GFS Data: Download, Process with Dask, and Visualise
This page provides a fully worked example of the end-to-end workflow you will use in your final project:
- Download GFS GRIB2 files from two public sources (NOMADS filter and AWS S3).
- Open lazily with
cfgrib+xarraybacked bydask. - Process a multi-file forecast run using distributed computation.
- Visualise the result over the Iberian Peninsula with
cartopy.
Prerequisites
Make sure the required dependencies are installed.
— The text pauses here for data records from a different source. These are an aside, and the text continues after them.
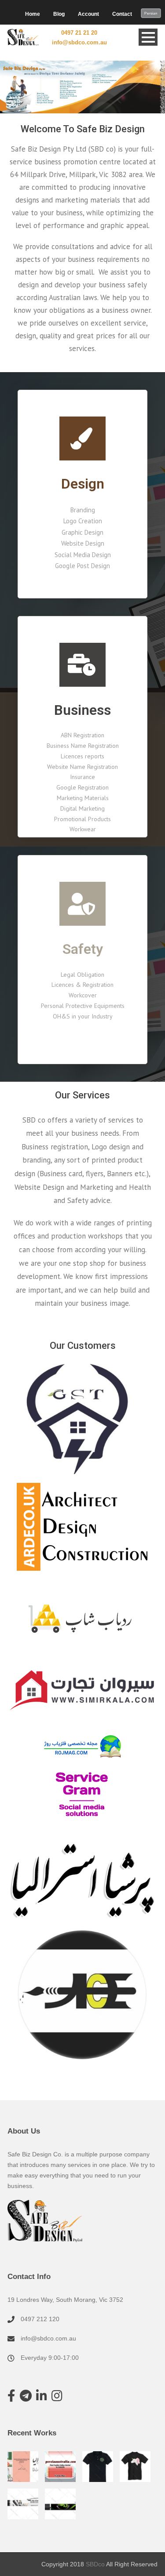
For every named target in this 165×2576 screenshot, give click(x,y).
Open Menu (148, 37)
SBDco (95, 2564)
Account (88, 14)
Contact (122, 14)
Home (32, 14)
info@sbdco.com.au (79, 42)
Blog (59, 14)
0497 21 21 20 (79, 32)
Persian (150, 13)
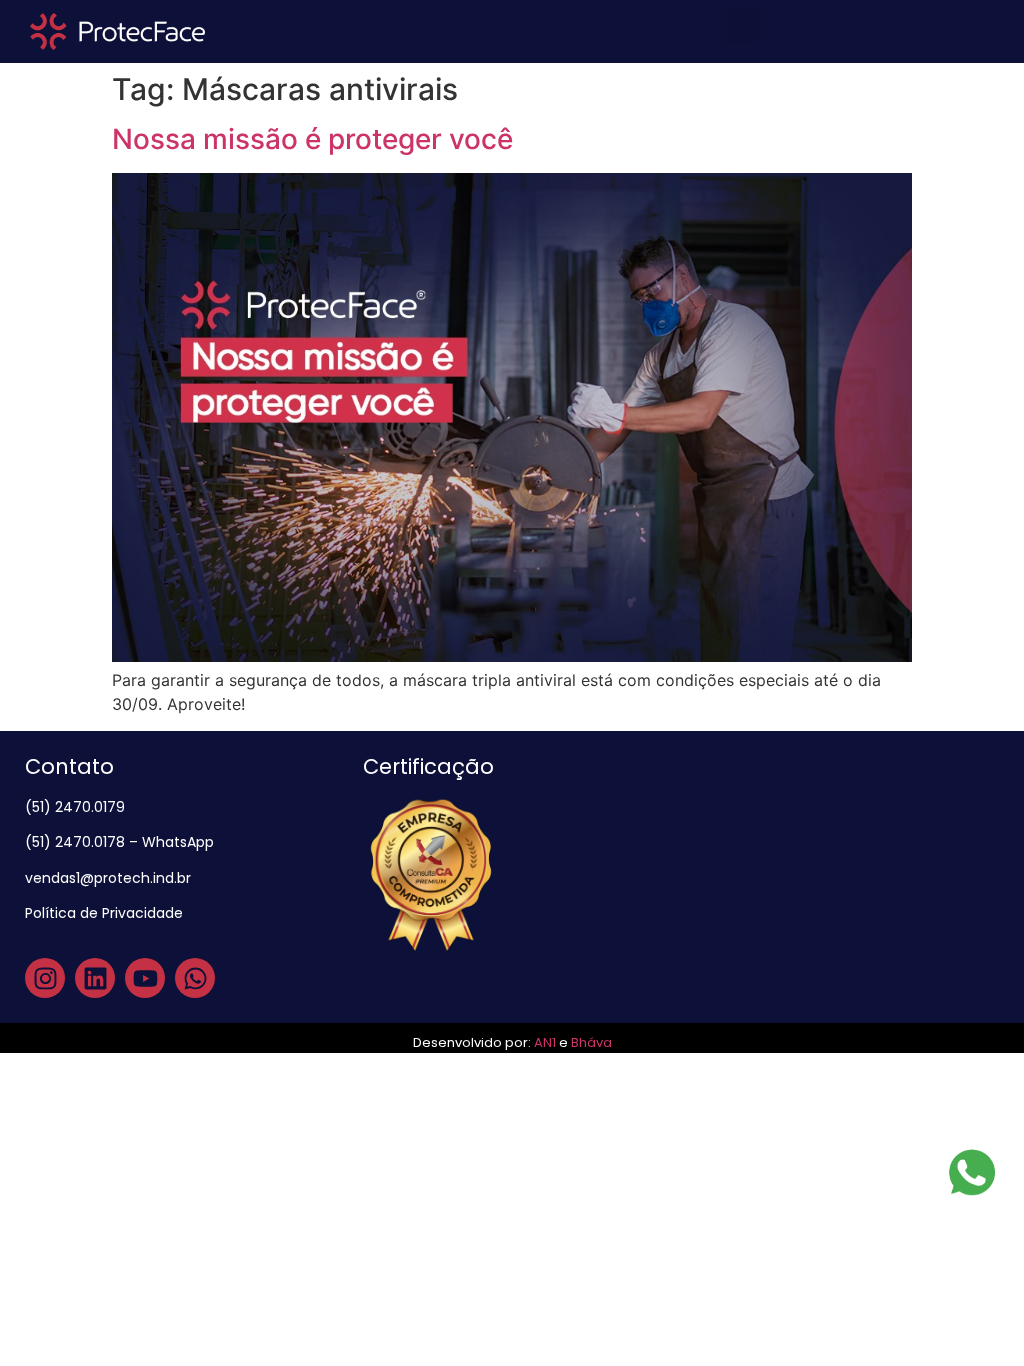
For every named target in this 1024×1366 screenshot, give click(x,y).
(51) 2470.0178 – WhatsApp (119, 842)
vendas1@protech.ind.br (108, 878)
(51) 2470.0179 (77, 807)
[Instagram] (45, 978)
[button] (742, 26)
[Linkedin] (95, 978)
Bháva (591, 1042)
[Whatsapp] (195, 978)
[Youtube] (145, 978)
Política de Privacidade (106, 913)
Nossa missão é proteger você (312, 139)
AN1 (545, 1042)
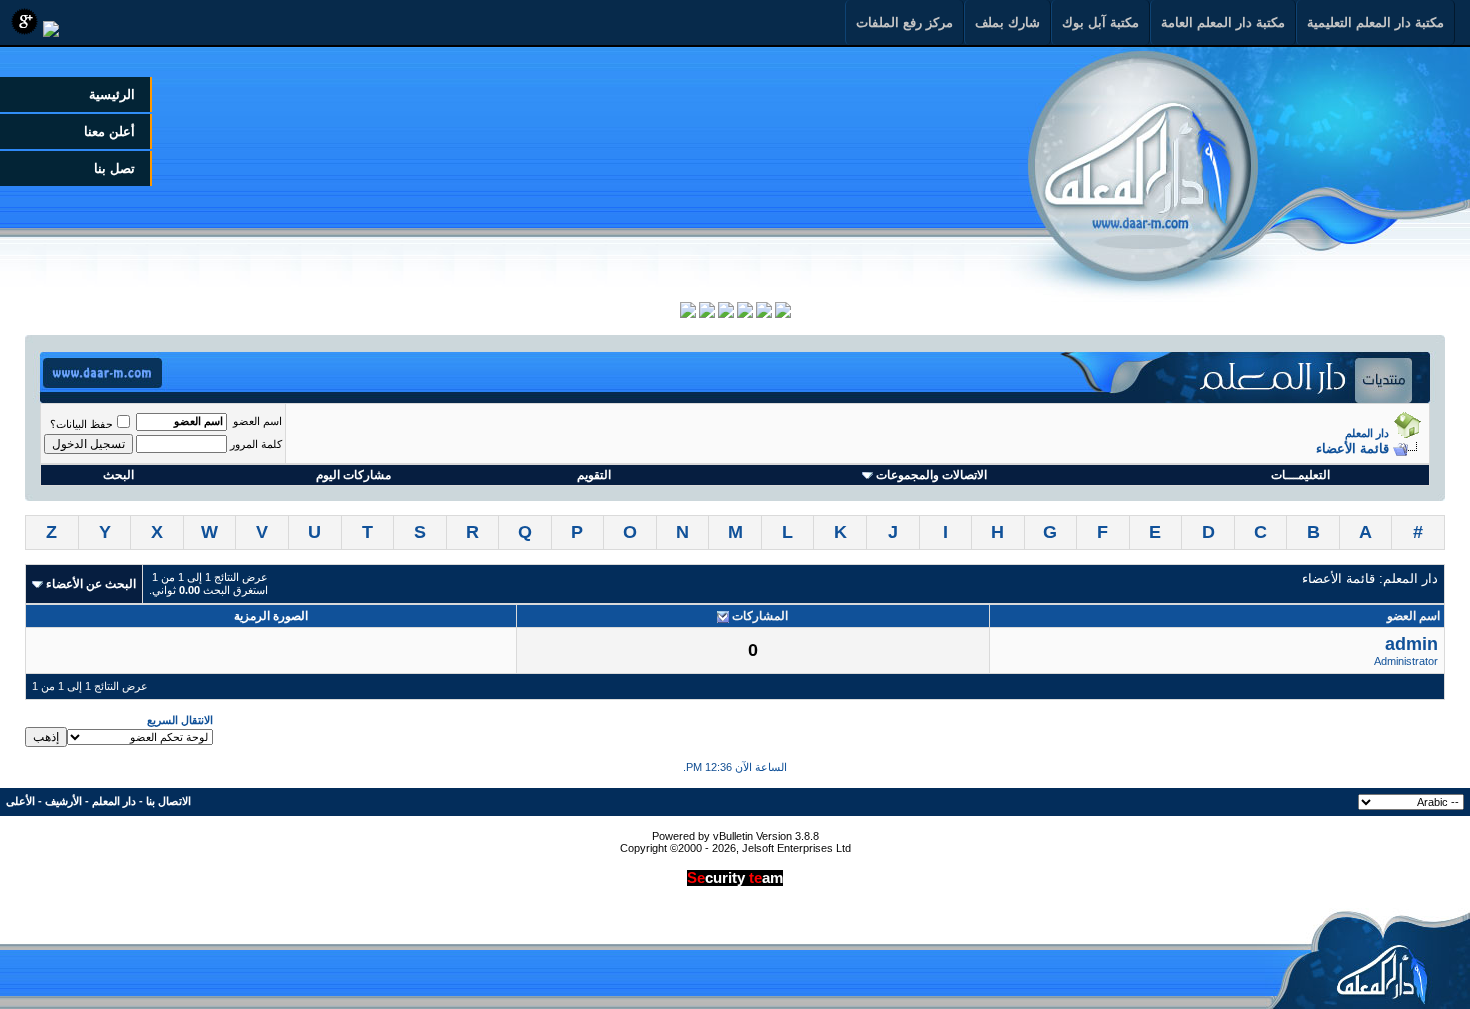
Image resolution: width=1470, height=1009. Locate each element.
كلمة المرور (256, 444)
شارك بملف (1007, 22)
They are defined under the lab09 dependency group in pyproject.toml.
Run the following command to sync the packages:
Verify the stack:
eccodes system library
eccodes requires the C library to be present. On most systems the pip package bundles it, but if you see FileNotFoundError or Cannot find the ecCodes library, install the system package first:
macOS:
Ubuntu/Debian / Windows (WSL):
Windows (Native):
Native Windows is not officially supported by the eccodes pip package. We strongly recommend using Windows Subsystem for Linux (WSL) and following the Ubuntu instructions. If you must use native Windows, you will need to use conda instead of uv to install the C-library bindings:
Grid Visualisation — GFS vs ECMWF over the Iberian Peninsula
Before downloading any forecast data it is useful to understand how the model grids look in practice. The script below plots the grid nodes of both GFS (0.25°) and ECMWF IFS (0.1°) over the Iberian Peninsula and saves the result to docs/img/gfs_vs_ecmwf_grid_iberia.png.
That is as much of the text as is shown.